Training an AI to Spot Parkinson’s Patterns

With these measurements in hand, the researchers built computer models to tell Parkinson’s scans from healthy ones. Because their dataset was modest, they first used feature-selection techniques to pare down the 22 measurements to the most informative subset, reducing noise and overfitting. They then trained several common machine-learning algorithms, including decision-tree–based methods and a k-nearest neighbors classifier. Finally, they combined the three strongest performers—XGBoost, Random Forest, and K-Nearest Neighbors—into a weighted “ensemble,” so that each model’s vote counted in proportion to how well it tended to perform.
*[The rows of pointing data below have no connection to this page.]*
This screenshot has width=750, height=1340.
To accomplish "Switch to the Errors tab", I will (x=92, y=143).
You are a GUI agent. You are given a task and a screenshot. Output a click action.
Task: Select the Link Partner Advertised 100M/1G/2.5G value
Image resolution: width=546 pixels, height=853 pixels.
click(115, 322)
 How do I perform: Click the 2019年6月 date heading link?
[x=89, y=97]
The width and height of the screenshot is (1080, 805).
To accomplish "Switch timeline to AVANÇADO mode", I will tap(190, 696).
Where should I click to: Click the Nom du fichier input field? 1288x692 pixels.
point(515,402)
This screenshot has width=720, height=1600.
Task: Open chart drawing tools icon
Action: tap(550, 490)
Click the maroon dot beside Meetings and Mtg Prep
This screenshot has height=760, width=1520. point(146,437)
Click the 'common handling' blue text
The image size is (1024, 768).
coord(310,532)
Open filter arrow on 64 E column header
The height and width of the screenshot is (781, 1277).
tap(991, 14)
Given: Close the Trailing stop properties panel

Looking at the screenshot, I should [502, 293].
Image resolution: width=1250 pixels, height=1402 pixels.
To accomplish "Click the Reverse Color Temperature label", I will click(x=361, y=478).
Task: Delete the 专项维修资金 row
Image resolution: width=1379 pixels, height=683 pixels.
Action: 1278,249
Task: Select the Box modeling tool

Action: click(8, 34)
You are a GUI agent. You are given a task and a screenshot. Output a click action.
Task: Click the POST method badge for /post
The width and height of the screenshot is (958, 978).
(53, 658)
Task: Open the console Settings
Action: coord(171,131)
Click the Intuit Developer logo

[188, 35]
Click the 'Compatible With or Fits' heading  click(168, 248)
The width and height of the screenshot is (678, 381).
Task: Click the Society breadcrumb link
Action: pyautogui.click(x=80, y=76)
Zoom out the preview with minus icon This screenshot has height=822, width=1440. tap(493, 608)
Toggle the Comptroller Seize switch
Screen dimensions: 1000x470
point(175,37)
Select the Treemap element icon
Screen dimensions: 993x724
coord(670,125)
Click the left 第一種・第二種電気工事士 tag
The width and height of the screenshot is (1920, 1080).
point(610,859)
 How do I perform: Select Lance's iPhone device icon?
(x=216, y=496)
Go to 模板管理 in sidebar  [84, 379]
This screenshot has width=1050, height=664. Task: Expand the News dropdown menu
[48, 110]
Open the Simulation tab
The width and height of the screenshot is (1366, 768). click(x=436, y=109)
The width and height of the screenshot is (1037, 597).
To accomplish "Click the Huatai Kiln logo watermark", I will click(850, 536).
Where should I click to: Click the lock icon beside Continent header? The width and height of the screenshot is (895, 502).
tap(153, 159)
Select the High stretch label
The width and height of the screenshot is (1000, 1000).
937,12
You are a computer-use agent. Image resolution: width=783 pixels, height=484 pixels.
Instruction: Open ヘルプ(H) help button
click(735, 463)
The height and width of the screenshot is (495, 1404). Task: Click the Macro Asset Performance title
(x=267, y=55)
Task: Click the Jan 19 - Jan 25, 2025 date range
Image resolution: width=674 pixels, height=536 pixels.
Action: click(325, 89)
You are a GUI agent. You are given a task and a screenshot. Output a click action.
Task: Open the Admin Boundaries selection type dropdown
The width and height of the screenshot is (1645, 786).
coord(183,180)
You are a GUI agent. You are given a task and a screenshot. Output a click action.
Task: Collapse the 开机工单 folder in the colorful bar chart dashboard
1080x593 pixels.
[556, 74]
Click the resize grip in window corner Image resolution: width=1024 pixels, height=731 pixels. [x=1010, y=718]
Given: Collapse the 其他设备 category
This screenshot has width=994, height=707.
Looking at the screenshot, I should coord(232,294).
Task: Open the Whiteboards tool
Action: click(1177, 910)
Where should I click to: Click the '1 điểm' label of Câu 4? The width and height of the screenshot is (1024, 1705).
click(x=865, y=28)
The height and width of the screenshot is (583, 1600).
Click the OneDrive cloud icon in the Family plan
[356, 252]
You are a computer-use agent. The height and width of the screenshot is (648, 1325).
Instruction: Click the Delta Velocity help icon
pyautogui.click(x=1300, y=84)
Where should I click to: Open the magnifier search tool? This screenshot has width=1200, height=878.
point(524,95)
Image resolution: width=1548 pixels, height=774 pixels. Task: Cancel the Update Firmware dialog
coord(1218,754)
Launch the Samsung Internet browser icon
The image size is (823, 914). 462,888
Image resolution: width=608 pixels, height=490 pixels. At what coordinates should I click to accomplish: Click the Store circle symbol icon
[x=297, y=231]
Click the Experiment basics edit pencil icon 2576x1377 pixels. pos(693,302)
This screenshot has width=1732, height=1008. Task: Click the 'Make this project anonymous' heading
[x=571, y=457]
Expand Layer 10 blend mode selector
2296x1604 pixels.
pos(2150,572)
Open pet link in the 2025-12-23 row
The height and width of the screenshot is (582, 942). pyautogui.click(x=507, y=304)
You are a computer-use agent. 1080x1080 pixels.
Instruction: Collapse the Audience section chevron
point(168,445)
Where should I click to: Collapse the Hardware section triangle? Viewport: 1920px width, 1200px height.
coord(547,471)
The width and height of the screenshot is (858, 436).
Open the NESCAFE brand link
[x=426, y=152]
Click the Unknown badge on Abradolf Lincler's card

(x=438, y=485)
What the Models Found in the Retina

Compared with healthy volunteers, people with Parkinson’s showed clear signs of altered retinal microcirculation. Measures of vessel density were lower, and the central foveal zone tended to be less regular in shape—less round, less smooth, and less solid—across both superficial and deep vessel layers. When tested on previously unseen data, the ensemble model correctly classified about three out of four eyes overall. Most notably, it reached 90% sensitivity: it correctly identified nine in ten Parkinson’s cases. Specificity was more modest, just over half, meaning some healthy individuals were incorrectly flagged as having disease. The area under the receiver operating characteristic curve, a common summary of diagnostic performance, was 0.75, indicating useful but not definitive discrimination.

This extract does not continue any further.